Mayor Ferrada of Montréal confuses me greatly
Do not criticize the police...which she says discriminate against her husband.

Today, Mayor Soraya Martinez Ferrada of Montréal—formerly the Liberal MP for Hochelaga and briefly a Trudeau cabinet minister—stated in an interview on Radio-Canada’s Tout un matin that her own husband, who is black, has been randomly stopped by the SPVM without explanation “at least five or six times”, and that this is clearly an example of systemic racism perpetuated by the police.
In the wake of a massive racism scandal rocking the SPVM, implicating sixteen different officers, and in the face of the stubborn insistence by CAQ Premier Christine Fréchette that the sick practice of cutting off the hair of black people and collecting the braids as trophies was “not systemic racism”, it’s very important for Mayor Ferrada to, in her own words from today’s interview, “[call] things what they are”. I fully agree with her interpretation, and I am disgusted by the excuses pink-skin politicians make for the SPVM as they violate black people.

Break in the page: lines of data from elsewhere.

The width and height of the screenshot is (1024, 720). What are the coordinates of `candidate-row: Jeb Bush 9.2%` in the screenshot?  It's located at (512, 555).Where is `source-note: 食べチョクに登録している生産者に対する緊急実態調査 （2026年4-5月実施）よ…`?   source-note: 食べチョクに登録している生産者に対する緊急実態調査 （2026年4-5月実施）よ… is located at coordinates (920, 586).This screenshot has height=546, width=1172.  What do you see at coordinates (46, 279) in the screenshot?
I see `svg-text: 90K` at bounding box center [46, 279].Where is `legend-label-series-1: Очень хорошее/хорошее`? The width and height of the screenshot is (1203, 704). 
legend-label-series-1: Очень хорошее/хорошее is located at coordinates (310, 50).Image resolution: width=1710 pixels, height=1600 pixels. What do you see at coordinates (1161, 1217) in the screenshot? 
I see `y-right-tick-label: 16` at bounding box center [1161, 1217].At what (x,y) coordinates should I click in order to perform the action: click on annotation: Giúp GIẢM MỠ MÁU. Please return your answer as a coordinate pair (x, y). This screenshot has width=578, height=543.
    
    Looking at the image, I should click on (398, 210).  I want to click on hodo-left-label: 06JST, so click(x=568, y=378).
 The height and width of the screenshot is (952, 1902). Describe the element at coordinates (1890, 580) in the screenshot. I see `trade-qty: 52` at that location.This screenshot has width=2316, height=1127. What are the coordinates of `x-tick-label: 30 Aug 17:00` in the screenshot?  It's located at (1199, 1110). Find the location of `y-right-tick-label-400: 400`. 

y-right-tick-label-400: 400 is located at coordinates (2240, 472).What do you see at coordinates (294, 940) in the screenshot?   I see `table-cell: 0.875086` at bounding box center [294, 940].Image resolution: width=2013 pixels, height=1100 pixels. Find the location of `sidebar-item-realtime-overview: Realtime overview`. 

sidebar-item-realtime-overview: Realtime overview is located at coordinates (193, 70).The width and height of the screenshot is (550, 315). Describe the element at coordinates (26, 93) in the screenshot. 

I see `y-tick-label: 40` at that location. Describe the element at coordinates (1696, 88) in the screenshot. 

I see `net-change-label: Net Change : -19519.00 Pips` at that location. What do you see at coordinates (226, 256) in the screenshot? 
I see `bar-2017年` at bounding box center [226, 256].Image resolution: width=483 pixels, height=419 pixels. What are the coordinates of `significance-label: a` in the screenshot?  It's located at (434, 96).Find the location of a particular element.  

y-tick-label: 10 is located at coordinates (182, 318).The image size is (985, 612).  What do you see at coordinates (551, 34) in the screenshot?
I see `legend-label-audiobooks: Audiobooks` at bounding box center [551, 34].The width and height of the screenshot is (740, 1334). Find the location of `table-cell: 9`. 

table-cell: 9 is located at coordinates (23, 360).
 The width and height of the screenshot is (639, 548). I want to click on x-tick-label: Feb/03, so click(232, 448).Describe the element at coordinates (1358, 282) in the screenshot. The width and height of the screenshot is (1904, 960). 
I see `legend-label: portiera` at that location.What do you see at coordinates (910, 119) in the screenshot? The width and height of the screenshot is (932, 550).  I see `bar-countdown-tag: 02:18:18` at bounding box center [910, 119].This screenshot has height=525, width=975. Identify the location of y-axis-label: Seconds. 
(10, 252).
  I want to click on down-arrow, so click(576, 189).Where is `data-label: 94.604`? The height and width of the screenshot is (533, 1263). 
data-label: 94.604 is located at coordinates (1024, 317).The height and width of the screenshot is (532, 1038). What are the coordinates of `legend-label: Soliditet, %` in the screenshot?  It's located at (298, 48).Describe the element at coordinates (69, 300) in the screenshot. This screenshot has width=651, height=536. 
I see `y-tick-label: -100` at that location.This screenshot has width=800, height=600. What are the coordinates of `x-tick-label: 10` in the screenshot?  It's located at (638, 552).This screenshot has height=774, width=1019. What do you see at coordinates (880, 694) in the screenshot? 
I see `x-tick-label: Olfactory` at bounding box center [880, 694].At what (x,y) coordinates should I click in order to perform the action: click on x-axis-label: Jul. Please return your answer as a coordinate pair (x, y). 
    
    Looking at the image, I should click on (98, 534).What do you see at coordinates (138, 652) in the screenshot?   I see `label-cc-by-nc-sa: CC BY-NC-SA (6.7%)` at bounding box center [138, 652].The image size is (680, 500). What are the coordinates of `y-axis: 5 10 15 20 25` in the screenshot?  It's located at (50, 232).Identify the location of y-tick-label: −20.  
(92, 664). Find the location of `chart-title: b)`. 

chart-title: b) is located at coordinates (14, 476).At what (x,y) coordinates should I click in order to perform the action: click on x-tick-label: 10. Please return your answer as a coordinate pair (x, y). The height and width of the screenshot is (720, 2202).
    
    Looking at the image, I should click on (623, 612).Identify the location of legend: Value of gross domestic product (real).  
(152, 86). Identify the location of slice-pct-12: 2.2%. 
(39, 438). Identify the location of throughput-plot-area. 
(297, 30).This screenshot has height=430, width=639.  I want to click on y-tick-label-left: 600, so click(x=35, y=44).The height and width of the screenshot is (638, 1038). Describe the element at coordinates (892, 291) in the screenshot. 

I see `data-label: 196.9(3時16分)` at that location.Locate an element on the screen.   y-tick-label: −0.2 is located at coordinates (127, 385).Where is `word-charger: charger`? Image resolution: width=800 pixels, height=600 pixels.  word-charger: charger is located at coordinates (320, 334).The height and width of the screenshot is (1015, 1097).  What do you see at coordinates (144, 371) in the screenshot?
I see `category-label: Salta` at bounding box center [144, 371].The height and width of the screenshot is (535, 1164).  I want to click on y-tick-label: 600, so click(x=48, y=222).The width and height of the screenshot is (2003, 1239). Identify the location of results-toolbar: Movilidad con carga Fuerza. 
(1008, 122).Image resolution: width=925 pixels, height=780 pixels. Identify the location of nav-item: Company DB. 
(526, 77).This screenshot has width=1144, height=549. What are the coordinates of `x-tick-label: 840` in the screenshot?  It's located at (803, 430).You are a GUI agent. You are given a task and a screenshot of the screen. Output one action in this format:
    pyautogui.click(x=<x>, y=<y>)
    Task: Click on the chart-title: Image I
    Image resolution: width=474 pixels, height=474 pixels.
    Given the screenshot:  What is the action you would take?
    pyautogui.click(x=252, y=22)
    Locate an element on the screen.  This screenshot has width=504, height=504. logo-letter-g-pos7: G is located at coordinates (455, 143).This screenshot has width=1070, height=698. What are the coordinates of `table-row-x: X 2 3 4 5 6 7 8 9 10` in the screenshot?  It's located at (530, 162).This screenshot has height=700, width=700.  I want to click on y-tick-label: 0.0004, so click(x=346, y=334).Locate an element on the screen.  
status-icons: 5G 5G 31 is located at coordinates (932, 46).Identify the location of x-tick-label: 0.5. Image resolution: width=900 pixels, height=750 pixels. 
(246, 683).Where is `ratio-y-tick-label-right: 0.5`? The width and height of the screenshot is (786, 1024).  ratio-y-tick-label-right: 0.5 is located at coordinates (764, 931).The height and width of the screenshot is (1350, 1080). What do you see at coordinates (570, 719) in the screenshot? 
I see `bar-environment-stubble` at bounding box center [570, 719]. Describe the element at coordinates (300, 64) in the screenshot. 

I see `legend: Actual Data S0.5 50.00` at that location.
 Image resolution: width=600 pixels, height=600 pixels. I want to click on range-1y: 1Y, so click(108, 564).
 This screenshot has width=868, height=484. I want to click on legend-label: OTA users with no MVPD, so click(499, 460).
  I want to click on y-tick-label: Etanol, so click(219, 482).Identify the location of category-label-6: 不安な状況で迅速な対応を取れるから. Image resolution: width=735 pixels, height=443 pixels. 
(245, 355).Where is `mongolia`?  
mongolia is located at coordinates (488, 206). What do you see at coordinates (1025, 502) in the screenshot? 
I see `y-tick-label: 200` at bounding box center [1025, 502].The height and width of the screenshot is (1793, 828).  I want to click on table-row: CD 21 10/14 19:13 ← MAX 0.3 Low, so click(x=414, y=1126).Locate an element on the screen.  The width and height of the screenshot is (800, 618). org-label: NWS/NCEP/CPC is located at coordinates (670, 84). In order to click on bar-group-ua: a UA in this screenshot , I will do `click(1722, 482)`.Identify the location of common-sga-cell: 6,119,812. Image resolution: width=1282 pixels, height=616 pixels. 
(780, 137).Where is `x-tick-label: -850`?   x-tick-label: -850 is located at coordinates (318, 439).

On a different note, ten days ago, the same Mayor Soraya Martinez Ferrada of Montréal said she would support a new municipal by-law to make it illegal to criticize or “insult” the police. Her justification for this brazed violation of the Charter right to freedom of expression is a push-poll paid for by the SPVM officer’s labour union, and she has also explicitly said that those ticketed under the by-law must not have the right to “be able to contest it in court”, violating the Charter right to due process.
Now, pardon my confusion for a moment, but, uh, what?
Mayor Ferrada thinks that the SPVM are perpetuating systemic racism, and says that we need to call it out. Mayor Ferrada also thinks that it should be illegal to criticize the SPVM, and illegal to challenge such tickets in our courts. The line between criticism and “insult”, as she phrases it, is fully in the eye of the beholder, and surely, an SPVM officer could feel very insulted that Mayor Ferrada has accused them of being a racist!
Does the Mayor of Montréal understand that the by-law she seeks will hurt people like her own husband? Clearly she understands that her privilege as Mayor hasn’t protected him from the racism of the SPVM, yet she wants to give them the power to arrest black people for “calling things what they are”? Does she think she would be invulnerable to the Leviathan she would impose upon her city, that the by-law of her creation would not undo her?
There really isn’t much else to say for this column. Further paragraphs would mostly consist of repeating the above with different phrasing, so I will spare my readers. All I can say is that Mayor Ferrada’s 180-degree turn confuses me greatly, and I would greatly appreciate if she could clarify whether she thinks the SPVM are systemically racist, or whether they should be literally illegal to critique.
But she simply cannot espouse both views at once. This is farcical, and she owes Montréal clarity.